_What to do_
The listing below holds pictures; exclude them. Return exactly the lines from the one with "Task: Click the 3星 菜谱上限 field showing 360" through the one with "Where should I click to: Select".

_Records for this exercise_
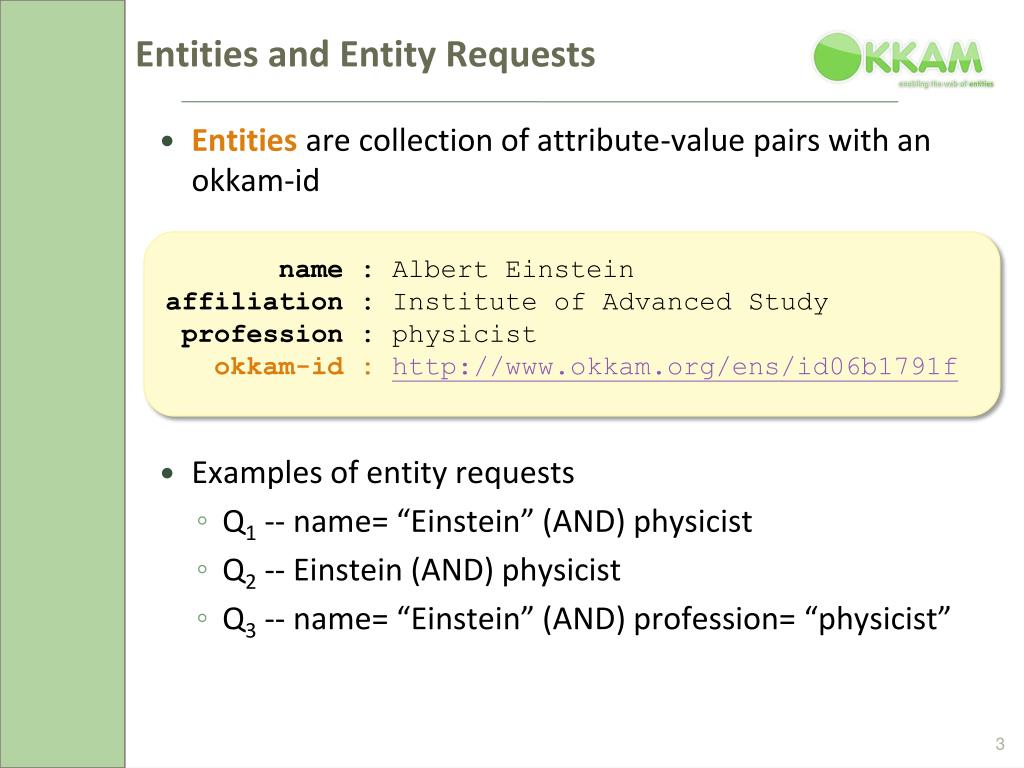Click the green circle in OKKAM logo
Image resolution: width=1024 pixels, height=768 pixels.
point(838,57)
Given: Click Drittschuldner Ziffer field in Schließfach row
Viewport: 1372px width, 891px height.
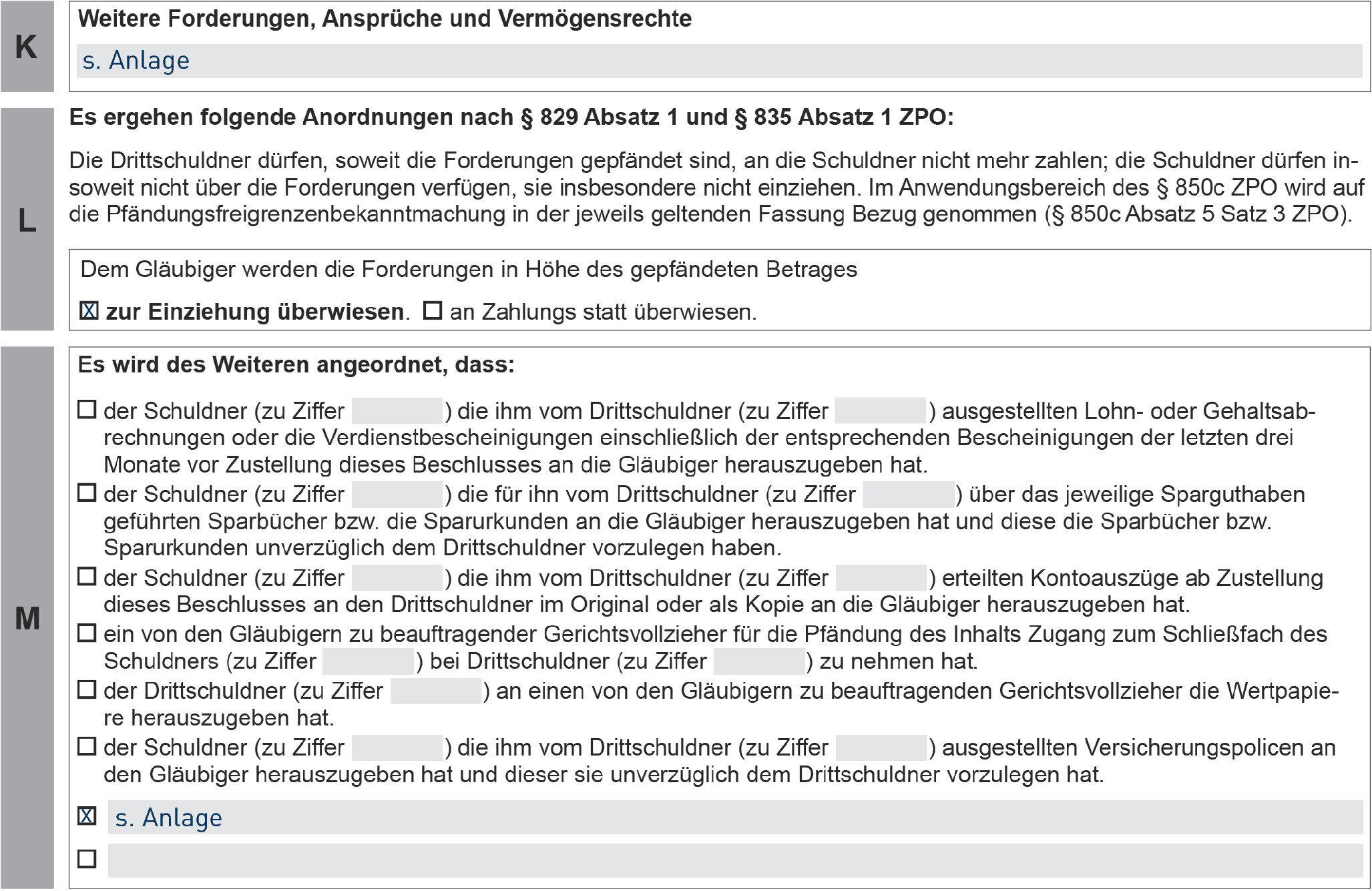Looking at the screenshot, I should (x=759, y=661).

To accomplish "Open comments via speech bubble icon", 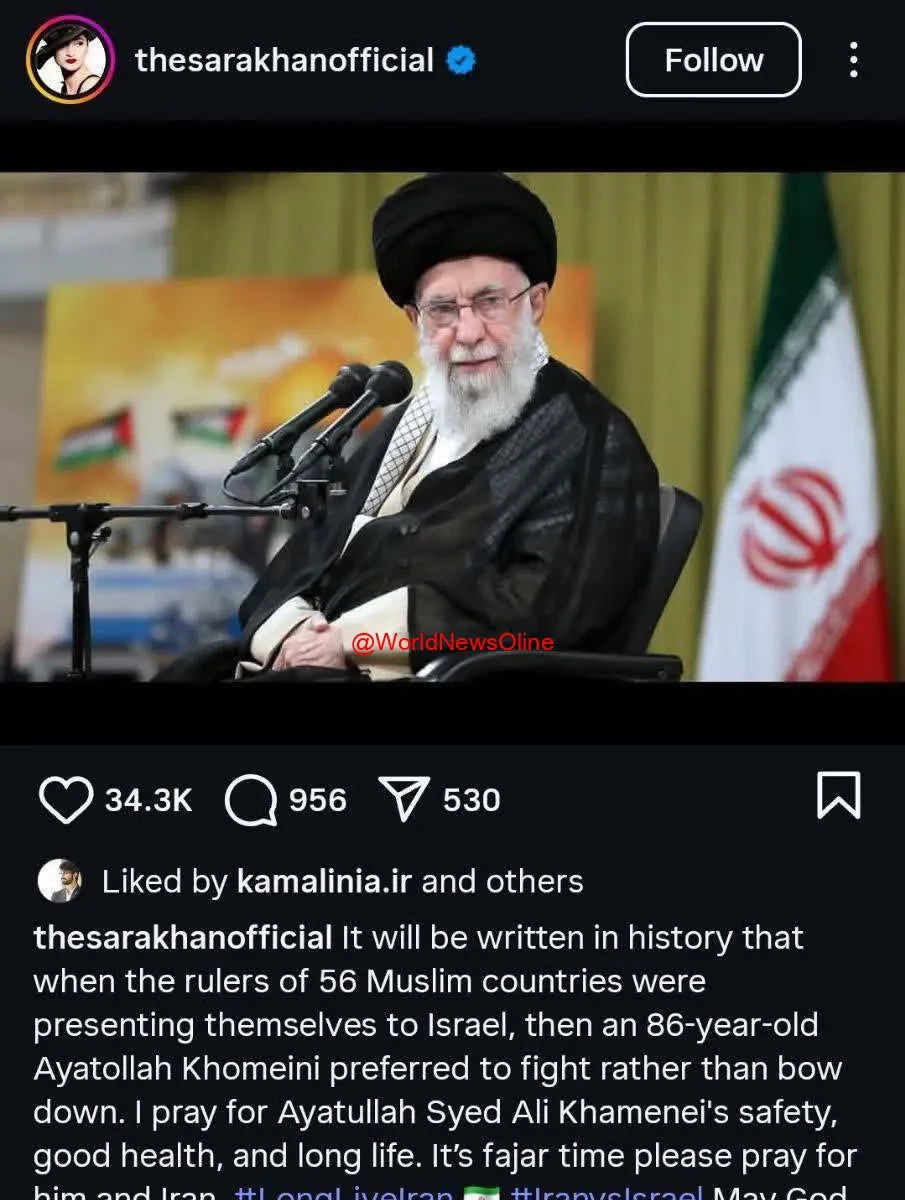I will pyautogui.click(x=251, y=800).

* * *

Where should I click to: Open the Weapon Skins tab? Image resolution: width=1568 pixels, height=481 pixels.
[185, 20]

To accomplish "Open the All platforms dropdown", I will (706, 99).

--

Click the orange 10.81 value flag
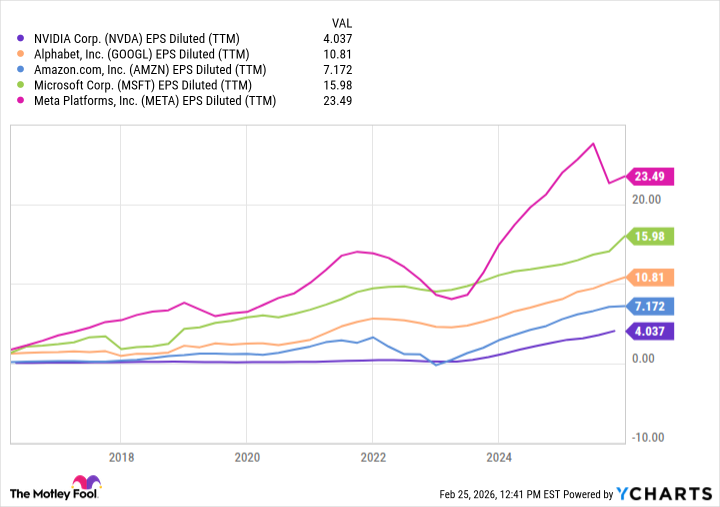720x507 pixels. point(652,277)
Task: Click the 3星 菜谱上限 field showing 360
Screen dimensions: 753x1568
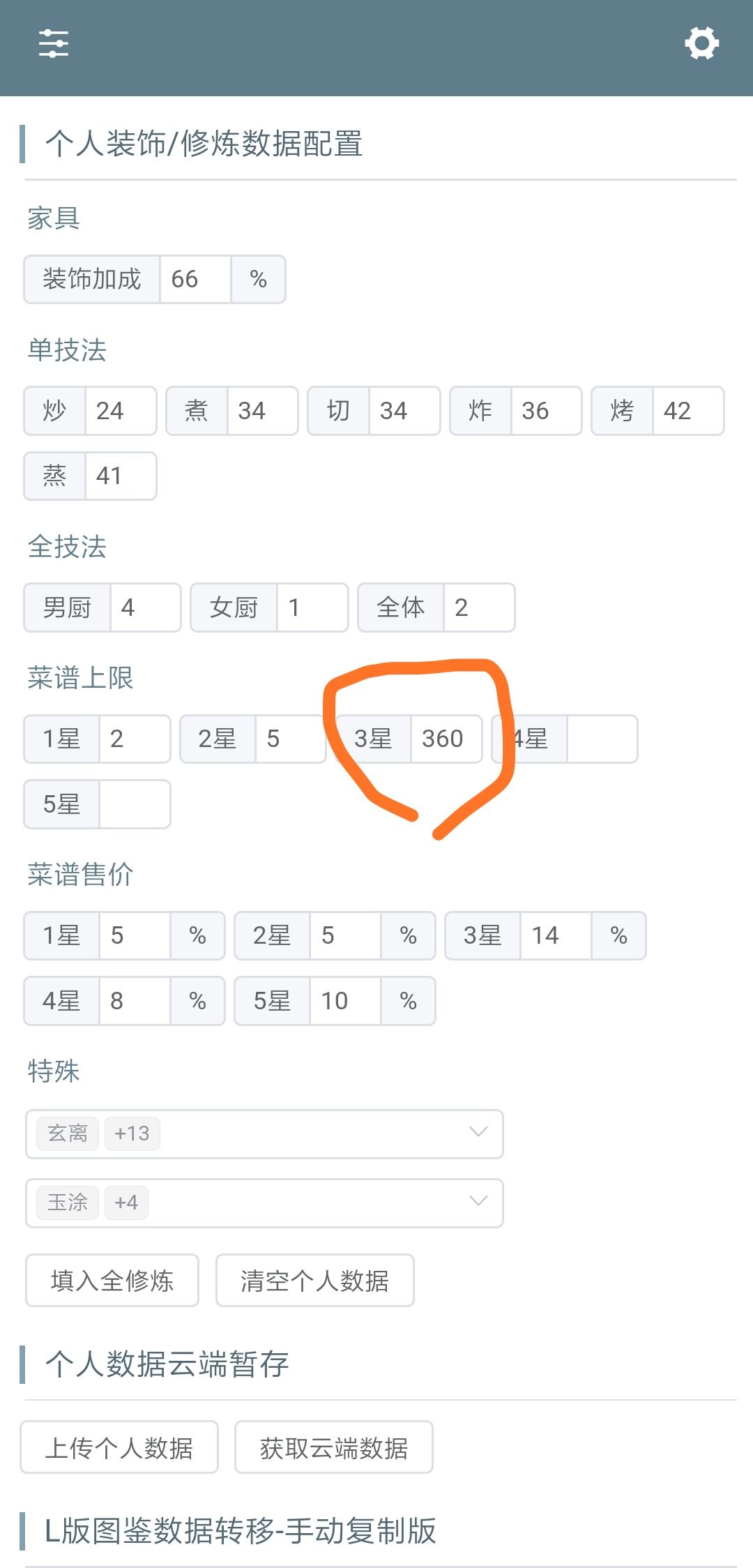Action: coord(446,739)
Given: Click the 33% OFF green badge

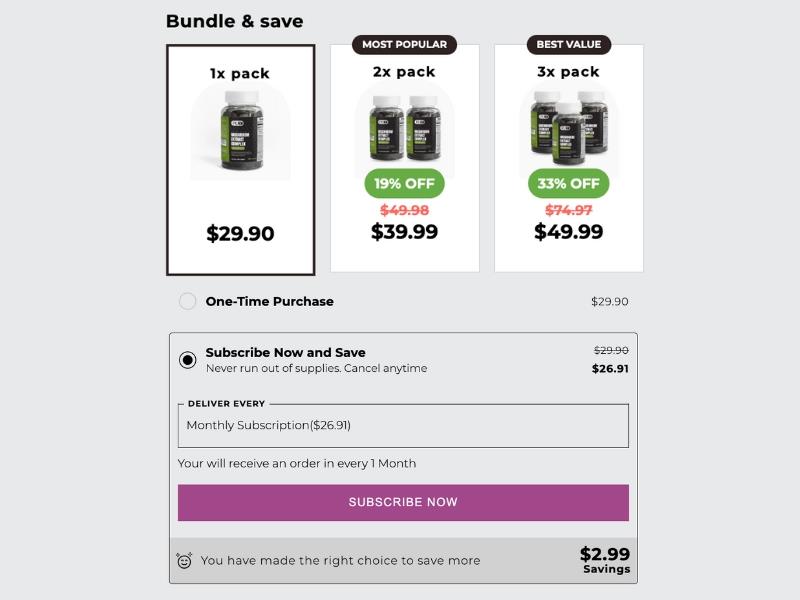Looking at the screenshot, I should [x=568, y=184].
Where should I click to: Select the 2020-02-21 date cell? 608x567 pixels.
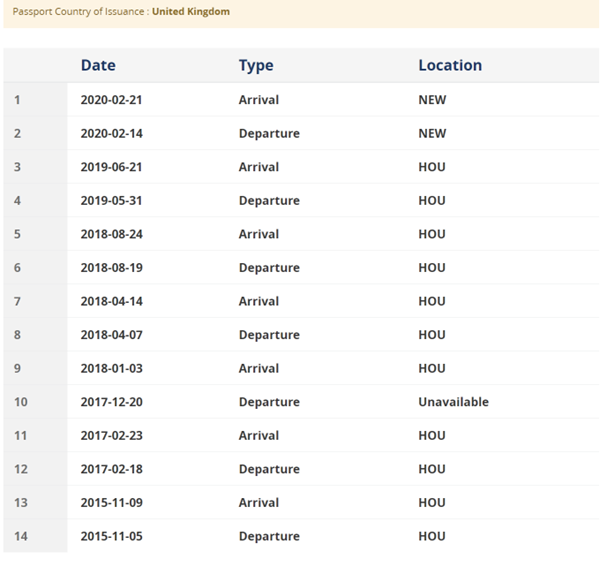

_Exercise response_
Task: Click the 3星 菜谱上限 field showing 360
Screen dimensions: 753x1568
Action: coord(446,739)
Given: Click the 33% OFF green badge

Looking at the screenshot, I should [x=568, y=184].
Where should I click to: Select the 2020-02-21 date cell? 608x567 pixels.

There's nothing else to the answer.